- _Exercise details_
Of all the lines in the entries below, give again exactly those starting at the line containing "17 de Febrero de 2014 (89, 81)" and ending at the line containing "Screenshot is 1355x2576.", both ends included, and no others.

- _Input data_
____________________
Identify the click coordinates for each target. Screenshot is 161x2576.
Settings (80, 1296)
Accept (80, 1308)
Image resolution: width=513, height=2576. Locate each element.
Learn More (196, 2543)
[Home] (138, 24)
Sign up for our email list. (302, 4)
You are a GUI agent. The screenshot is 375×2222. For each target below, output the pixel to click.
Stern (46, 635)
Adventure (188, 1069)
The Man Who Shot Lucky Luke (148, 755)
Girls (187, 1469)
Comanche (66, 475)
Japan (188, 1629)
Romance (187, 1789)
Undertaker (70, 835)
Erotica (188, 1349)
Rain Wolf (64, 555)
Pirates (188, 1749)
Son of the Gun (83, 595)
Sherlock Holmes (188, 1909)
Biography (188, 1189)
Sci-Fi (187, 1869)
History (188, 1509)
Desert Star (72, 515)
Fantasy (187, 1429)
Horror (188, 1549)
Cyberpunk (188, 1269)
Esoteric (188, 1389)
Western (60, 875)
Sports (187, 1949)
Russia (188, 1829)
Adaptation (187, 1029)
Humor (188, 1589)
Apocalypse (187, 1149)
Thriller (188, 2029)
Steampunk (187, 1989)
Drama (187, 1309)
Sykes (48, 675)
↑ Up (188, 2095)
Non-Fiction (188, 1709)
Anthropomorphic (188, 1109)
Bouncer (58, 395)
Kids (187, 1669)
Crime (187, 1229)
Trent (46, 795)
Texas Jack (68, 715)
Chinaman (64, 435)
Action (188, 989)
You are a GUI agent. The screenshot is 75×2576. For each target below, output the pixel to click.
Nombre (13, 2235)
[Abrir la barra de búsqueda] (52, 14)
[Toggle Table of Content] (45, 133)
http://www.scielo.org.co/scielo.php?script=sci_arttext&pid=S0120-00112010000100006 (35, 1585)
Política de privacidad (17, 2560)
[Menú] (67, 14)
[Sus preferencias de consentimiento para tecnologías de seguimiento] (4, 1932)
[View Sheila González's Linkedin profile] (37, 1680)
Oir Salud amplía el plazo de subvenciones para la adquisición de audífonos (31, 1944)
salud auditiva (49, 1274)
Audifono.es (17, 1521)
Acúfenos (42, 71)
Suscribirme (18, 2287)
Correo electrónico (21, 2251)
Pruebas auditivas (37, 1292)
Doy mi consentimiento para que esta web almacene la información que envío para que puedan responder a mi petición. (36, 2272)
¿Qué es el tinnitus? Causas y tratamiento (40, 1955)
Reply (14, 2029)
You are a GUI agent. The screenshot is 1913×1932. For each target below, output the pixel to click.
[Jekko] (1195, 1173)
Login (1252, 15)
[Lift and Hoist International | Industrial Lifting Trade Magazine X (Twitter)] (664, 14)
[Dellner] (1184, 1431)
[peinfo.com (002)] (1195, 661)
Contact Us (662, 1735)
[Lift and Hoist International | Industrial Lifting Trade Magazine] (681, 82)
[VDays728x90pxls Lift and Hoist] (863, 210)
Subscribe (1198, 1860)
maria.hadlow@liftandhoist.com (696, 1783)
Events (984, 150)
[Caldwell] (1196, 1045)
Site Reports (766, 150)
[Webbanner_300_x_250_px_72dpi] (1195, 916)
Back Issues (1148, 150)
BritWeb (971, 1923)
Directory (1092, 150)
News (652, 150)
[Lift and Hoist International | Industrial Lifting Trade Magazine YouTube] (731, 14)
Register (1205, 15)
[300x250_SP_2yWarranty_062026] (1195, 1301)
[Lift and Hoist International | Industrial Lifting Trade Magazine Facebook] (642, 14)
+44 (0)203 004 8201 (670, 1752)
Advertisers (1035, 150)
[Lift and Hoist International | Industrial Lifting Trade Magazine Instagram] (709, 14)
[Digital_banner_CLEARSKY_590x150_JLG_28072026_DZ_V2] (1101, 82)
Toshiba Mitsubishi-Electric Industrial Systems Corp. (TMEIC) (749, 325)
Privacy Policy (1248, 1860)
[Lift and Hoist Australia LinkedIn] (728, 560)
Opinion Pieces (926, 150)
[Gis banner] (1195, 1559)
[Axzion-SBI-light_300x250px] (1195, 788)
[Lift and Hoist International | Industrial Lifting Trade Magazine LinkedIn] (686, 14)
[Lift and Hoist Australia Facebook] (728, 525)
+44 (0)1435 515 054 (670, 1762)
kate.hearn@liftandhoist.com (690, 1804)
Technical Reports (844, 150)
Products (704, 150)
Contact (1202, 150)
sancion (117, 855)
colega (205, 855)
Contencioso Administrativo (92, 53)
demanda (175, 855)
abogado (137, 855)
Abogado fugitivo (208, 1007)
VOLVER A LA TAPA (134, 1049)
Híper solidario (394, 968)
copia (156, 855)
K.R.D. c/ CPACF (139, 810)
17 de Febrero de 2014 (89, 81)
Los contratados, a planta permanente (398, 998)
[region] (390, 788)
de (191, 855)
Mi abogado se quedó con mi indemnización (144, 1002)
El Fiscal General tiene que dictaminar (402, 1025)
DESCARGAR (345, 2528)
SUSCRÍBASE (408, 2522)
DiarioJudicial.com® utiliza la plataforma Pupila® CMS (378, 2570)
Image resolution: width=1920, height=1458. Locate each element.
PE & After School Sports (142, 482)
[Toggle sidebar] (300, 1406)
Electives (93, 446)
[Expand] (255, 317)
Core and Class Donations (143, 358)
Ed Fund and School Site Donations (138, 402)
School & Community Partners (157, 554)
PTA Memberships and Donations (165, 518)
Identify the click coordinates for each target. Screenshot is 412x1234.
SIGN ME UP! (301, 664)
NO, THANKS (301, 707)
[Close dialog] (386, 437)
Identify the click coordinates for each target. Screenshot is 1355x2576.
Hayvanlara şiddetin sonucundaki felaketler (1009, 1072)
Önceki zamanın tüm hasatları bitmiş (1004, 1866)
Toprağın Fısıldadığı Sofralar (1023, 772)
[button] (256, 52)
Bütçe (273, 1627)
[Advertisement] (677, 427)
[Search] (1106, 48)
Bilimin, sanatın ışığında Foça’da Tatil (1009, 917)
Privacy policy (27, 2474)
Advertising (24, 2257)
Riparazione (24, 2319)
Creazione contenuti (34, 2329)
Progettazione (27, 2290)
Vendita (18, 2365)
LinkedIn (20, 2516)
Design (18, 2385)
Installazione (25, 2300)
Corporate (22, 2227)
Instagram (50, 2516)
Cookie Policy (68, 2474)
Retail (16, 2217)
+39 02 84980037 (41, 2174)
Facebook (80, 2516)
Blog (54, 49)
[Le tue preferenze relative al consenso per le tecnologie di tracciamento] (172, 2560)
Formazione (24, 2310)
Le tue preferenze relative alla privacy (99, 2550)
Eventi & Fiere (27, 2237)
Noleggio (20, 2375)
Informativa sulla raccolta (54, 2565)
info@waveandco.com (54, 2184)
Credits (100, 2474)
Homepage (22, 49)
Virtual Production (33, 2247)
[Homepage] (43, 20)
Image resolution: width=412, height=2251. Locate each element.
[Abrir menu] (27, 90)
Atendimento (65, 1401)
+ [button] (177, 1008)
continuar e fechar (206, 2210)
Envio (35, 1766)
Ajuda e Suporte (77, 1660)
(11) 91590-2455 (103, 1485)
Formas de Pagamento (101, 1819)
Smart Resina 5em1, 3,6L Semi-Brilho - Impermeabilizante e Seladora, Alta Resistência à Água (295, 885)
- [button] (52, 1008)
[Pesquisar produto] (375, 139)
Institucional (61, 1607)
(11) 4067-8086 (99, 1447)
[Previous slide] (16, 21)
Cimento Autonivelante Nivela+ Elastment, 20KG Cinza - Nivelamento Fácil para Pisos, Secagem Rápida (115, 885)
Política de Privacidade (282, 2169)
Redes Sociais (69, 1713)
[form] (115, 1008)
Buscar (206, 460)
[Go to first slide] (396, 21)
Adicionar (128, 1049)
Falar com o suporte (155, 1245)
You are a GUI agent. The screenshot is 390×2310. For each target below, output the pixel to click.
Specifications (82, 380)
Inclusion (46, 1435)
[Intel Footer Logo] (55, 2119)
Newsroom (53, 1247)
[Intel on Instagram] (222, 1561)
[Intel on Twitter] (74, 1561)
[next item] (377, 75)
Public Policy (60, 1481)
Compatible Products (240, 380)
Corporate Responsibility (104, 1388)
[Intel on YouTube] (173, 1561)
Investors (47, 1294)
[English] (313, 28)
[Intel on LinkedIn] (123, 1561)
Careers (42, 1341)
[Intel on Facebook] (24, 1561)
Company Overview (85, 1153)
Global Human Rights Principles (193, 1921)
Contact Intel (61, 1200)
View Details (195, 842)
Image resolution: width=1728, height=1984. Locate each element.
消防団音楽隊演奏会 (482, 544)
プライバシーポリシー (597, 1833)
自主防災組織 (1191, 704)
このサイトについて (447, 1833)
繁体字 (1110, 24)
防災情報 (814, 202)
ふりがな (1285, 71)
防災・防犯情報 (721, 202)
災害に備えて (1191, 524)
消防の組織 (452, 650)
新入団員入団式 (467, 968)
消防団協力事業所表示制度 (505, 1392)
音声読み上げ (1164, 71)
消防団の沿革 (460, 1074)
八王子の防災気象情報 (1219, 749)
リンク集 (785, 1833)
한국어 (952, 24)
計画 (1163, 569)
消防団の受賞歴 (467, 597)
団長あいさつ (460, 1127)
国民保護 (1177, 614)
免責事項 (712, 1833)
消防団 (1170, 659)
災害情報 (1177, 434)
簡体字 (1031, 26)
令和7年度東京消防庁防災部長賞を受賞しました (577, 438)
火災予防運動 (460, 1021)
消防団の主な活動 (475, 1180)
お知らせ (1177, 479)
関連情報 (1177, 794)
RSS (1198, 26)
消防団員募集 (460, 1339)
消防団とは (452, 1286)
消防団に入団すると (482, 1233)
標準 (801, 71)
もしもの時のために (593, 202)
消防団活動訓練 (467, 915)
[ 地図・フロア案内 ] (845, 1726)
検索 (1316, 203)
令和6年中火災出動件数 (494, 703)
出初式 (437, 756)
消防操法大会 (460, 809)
____________________
- _Exercise solution_
17 de Febrero de 2014 (89, 81)
Los contratados, a planta permanente (398, 998)
[region] (390, 788)
de (191, 855)
Mi abogado se quedó con mi indemnización (144, 1002)
El Fiscal General tiene que dictaminar (402, 1025)
DESCARGAR (345, 2528)
SUSCRÍBASE (408, 2522)
DiarioJudicial.com® utiliza la plataforma Pupila® CMS (378, 2570)
Image resolution: width=1920, height=1458. Locate each element.
PE & After School Sports (142, 482)
[Toggle sidebar] (300, 1406)
Electives (93, 446)
[Expand] (255, 317)
Core and Class Donations (143, 358)
Ed Fund and School Site Donations (138, 402)
School & Community Partners (157, 554)
PTA Memberships and Donations (165, 518)
Identify the click coordinates for each target. Screenshot is 412x1234.
SIGN ME UP! (301, 664)
NO, THANKS (301, 707)
[Close dialog] (386, 437)
Identify the click coordinates for each target. Screenshot is 1355x2576.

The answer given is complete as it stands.